» Action item:
From the line that holds "Track my order (508, 2371)" down to the last line of the listing below, reproduce each line exactly and nothing more, omitting pictures.

· · ·

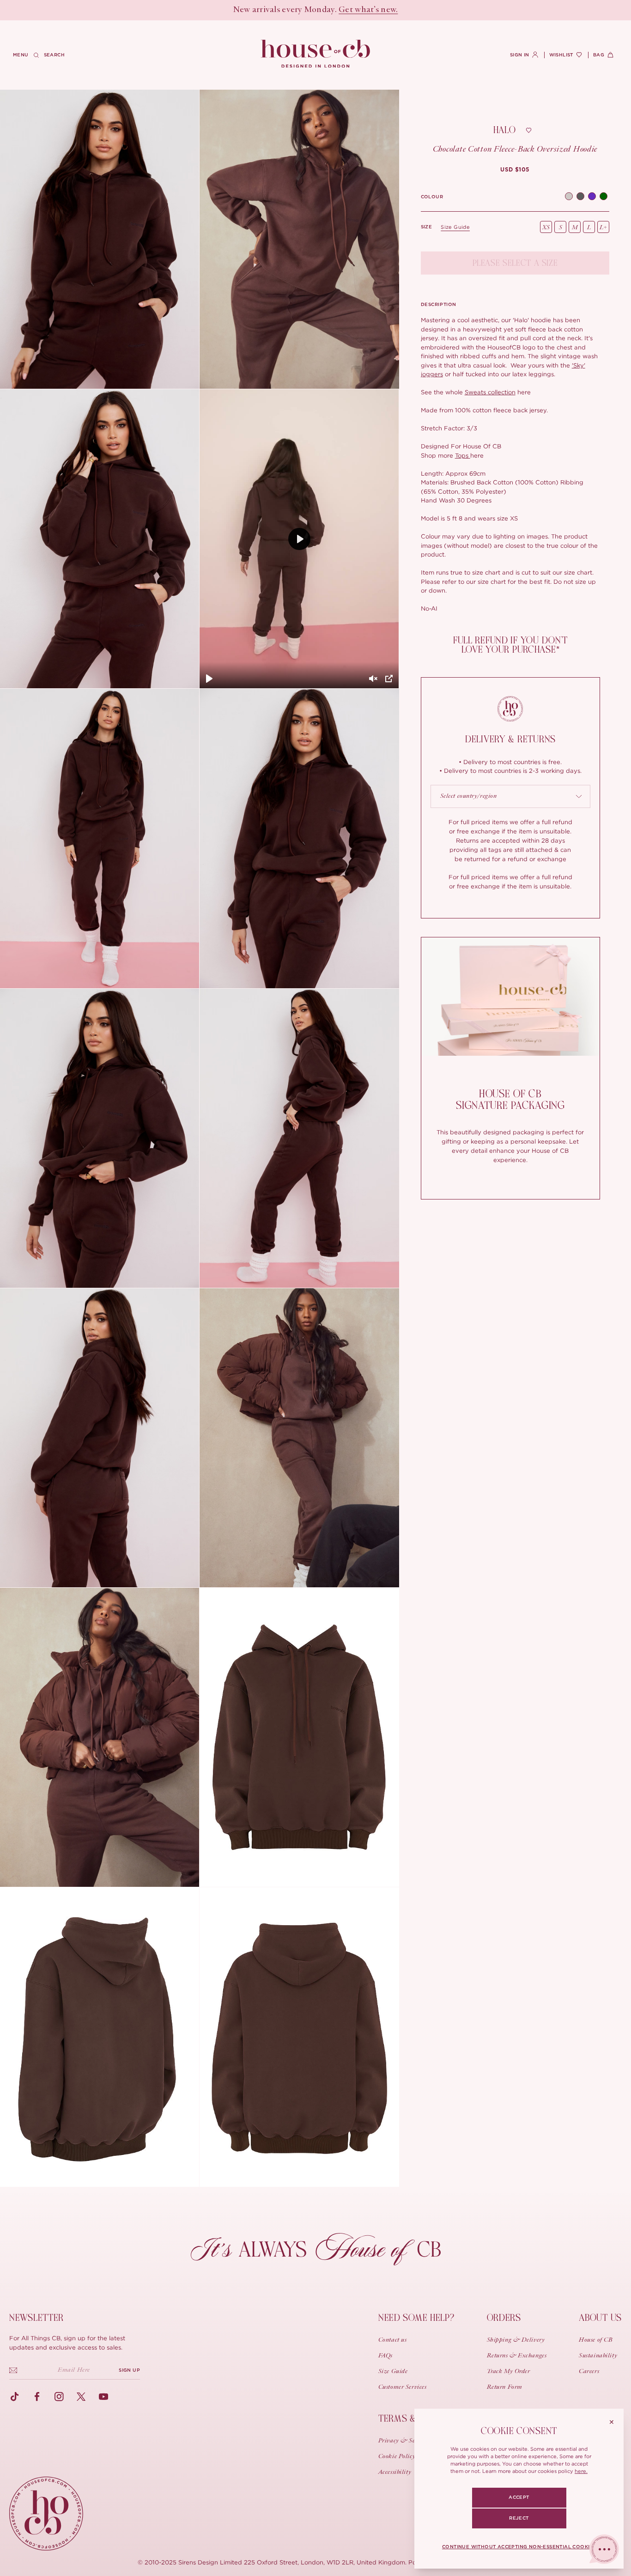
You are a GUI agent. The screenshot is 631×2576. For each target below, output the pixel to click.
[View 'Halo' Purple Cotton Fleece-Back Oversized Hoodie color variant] (592, 197)
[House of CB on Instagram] (59, 2396)
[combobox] (511, 796)
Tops (462, 455)
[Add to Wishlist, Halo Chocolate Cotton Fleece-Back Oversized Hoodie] (528, 130)
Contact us (392, 2340)
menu (21, 55)
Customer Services (402, 2387)
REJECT (518, 2518)
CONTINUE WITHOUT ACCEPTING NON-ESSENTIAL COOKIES (519, 2547)
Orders (504, 2318)
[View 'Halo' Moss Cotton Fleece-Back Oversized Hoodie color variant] (603, 197)
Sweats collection (490, 392)
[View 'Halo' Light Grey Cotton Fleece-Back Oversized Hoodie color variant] (569, 197)
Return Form (504, 2387)
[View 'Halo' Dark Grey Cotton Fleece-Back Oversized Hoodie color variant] (580, 197)
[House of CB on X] (81, 2396)
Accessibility (394, 2472)
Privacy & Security (404, 2441)
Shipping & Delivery (516, 2340)
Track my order (508, 2371)
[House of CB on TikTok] (14, 2396)
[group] (515, 169)
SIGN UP (129, 2370)
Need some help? (416, 2318)
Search (54, 55)
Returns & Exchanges (517, 2356)
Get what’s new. (368, 10)
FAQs (385, 2356)
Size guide (455, 227)
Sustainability (598, 2356)
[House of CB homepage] (46, 2514)
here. (581, 2471)
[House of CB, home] (315, 54)
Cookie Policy (396, 2457)
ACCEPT (519, 2497)
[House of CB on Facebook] (36, 2396)
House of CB (596, 2340)
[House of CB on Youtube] (103, 2396)
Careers (589, 2371)
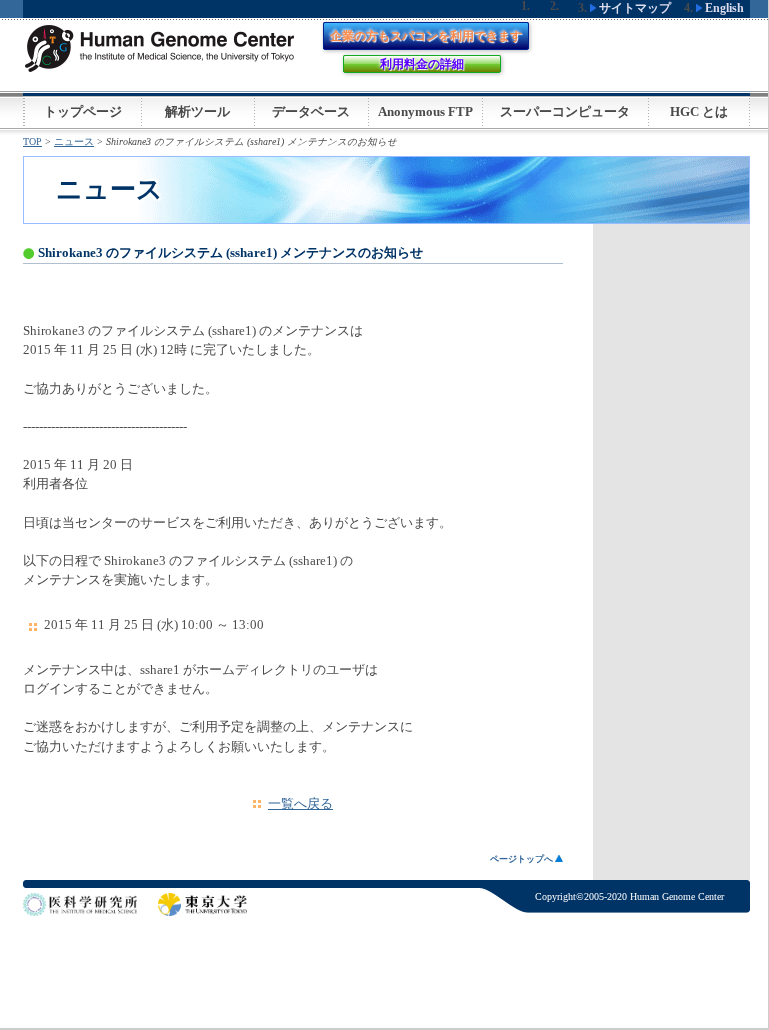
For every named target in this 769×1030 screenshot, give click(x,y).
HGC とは (699, 111)
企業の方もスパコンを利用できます (426, 36)
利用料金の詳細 (422, 64)
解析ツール (197, 111)
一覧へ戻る (300, 804)
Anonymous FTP (425, 111)
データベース (311, 111)
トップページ (83, 111)
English (723, 8)
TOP (32, 141)
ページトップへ (522, 859)
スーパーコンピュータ (565, 111)
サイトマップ (633, 8)
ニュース (74, 141)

· · ·

» Response:
Track my order (508, 2371)
[House of CB on TikTok] (14, 2396)
[group] (515, 169)
SIGN UP (129, 2370)
Need some help? (416, 2318)
Search (54, 55)
Returns & Exchanges (517, 2356)
Get what’s new. (368, 10)
FAQs (385, 2356)
Size guide (455, 227)
Sustainability (598, 2356)
[House of CB homepage] (46, 2514)
here. (581, 2471)
[House of CB, home] (315, 54)
Cookie Policy (396, 2457)
ACCEPT (519, 2497)
[House of CB on Facebook] (36, 2396)
House of CB (596, 2340)
[House of CB on Youtube] (103, 2396)
Careers (589, 2371)
For every named target in this 769×1030 screenshot, give click(x,y).
HGC とは (699, 111)
企業の方もスパコンを利用できます (426, 36)
利用料金の詳細 (422, 64)
解析ツール (197, 111)
一覧へ戻る (300, 804)
Anonymous FTP (425, 111)
データベース (311, 111)
トップページ (83, 111)
English (723, 8)
TOP (32, 141)
ページトップへ (522, 859)
スーパーコンピュータ (565, 111)
サイトマップ (633, 8)
ニュース (74, 141)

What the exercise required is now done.